◆ **AIM**:
Gather every line of the records below that contains the word "Open". Case matters, so treat uppercase and lowercase letters as different.

◆ **SUPPLIED ENTRIES**:
-----

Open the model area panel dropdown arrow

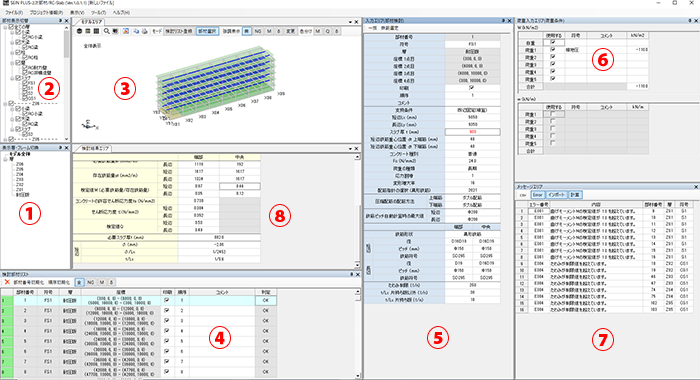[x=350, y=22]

-----

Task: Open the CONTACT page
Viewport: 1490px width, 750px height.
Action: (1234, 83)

-----

◆ **SOLUTION TO THIS EXERCISE**:
Open the model area panel dropdown arrow
Task: Open the CONTACT page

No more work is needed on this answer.